■ **WHAT TO WORK ON**:
1. Answer these questions about the text on the Oklahoma Socialist Party, one per line:
(a) How many votes did the Debs-Hanford ticket win statewide?
(b) How many traveling organizers did the SPO keep in the field?
(c) What share of the vote did Oscar Ameringer gather in his 1911 run for mayor of Oklahoma City?
2. Transcribe the listing from its first line through the line containing "This screenshot has height=697, width=1200.", including both.

--- DOCUMENT SEGMENT Enclosed Below ---

The Oklahoma effort was aided by Julius Wayland and his widely circulated weekly, The Appeal to Reason, which published a special Oklahoma edition in 1908.[29] The party's effort were rewarded, with Socialist candidates in the poorest cotton-growing areas of the state garnering the party's highest level of voter support.[30] In certain counties the Socialist Presidential ticket of Eugene V. Debs and Ben Hanford drew a quarter of the votes cast.[31] Statewide, the Debs-Hanford ticket won 21,425 votes — just short of 8.5% of the total ballots cast.[32] The final departure of the People's Party from the political scene after the 1908 election further broadened Socialist horizons.

At the time of the 1908 campaign an astonishing 375 locals of the Socialist Party were scattered across the state of Oklahoma, working in support of candidates in 5 Congressional Districts, 12 State Senatorial Districts, and 35 Assembly Districts.[33] The SPO maintained a corps of 15 traveling organizers in the field, with no fewer than 4 of these on tour at any one time.[33] A movement was begun for the establishment of a Socialist daily newspaper in Oklahoma City.[33]

The Socialists further advanced their demand for "constant enlargement of the public domain" on behalf of tenant farmers during the next election cycle.[34] Oklahoma Socialists attempted to push the wage-labor-oriented Socialist Party to pass an agricultural program at its 1910 "National Congress," aided by Midwesterners Algie M. Simons and Kate Richards O'Hare.[35] The agriculturally oriented Oklahoma party's call for the expansion of state ownership of farmland for the benefit of landless tenants, funded by stringent taxes upon land speculators, went unheeded.[34]

The party was notable for its support for equal rights for African-Americans: it led opposition to the state's 1910 ballot initiative on a grandfather clause to prevent blacks from voting, with Ameringer writing the ballot argument against it. The party's 1912 platform stated that "safety and advancement of the working class depends upon its solidarity and class consciousness. Those who would engender or foster race hatred or animosity between the white and black sections of the working class are the enemies of both". This stance earned the party support from key black leaders in the state.[36]

In 1911, Oscar Ameringer made a major push into politics running for mayor of Oklahoma City. He gathered twenty-three percent of the vote.[37] In 1912, the Oklahoma Socialist Party voted to abolish the Oklahoma Pioneer as its official newspaper and a year later recalled Ameringer from his seat on the National Executive Committee.[38] In 1931, Ameringer returned to Oklahoma and founded the American Guardian, which remained in circulation until 1942.

--- End of Enclosed DOCUMENT SEGMENT ---
--- DATA TO USE Enclosed Below ---

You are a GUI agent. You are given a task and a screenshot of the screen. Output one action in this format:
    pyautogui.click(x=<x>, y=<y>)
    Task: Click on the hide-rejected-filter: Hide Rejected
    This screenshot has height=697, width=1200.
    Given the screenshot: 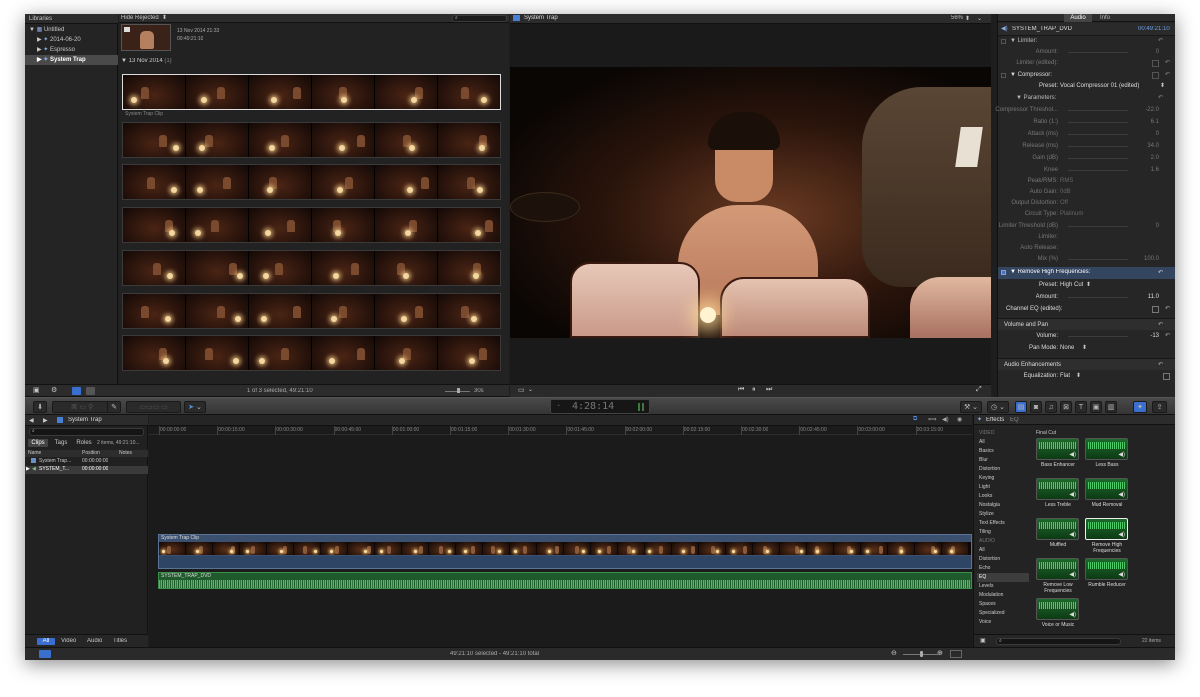 What is the action you would take?
    pyautogui.click(x=140, y=18)
    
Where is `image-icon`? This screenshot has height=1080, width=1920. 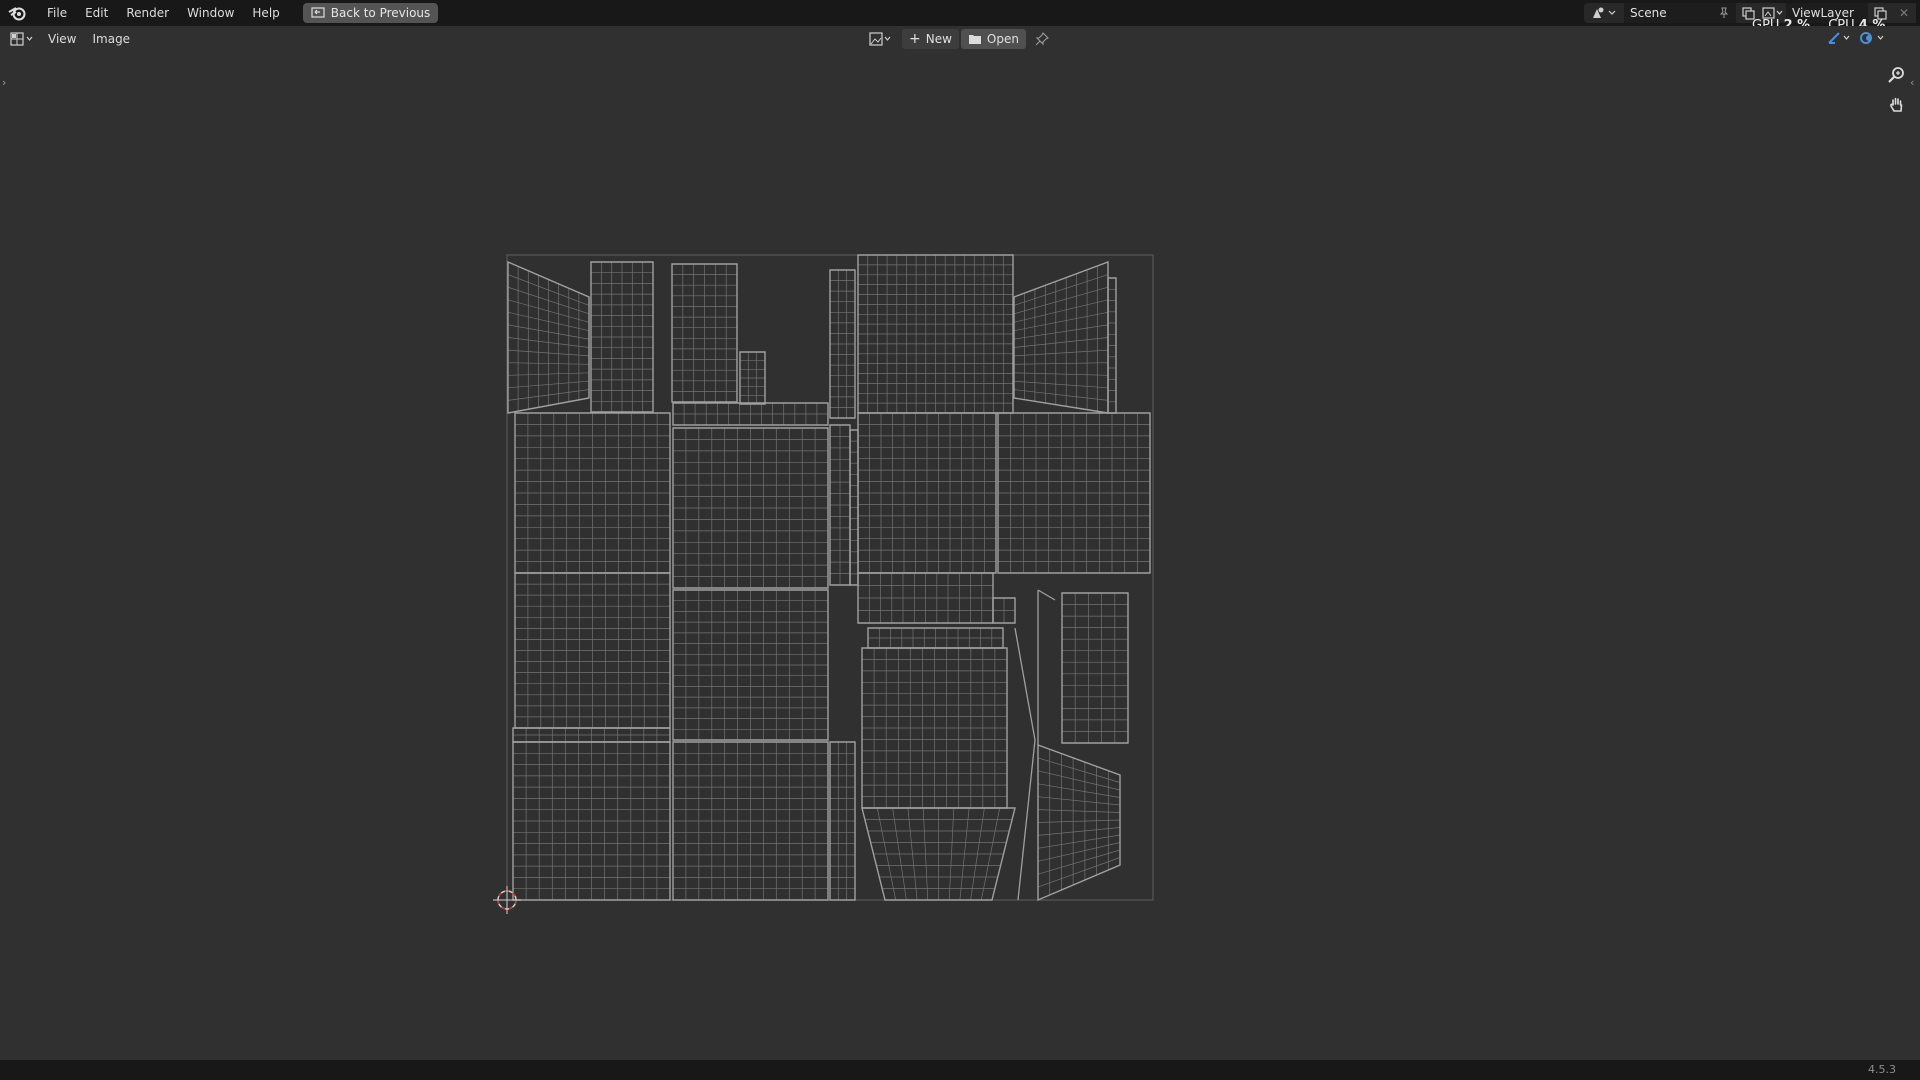 image-icon is located at coordinates (880, 39).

--- End of Enclosed DATA TO USE ---

■ **ANSWERS TO THIS EXERCISE**:
1.
(a) 21,425 votes
(b) 15
(c) Twenty-three percent

2.
You are a GUI agent. You are given a task and a screenshot of the screen. Output one action in this format:
    pyautogui.click(x=<x>, y=<y>)
    Task: Click on the hide-rejected-filter: Hide Rejected
    This screenshot has height=697, width=1200.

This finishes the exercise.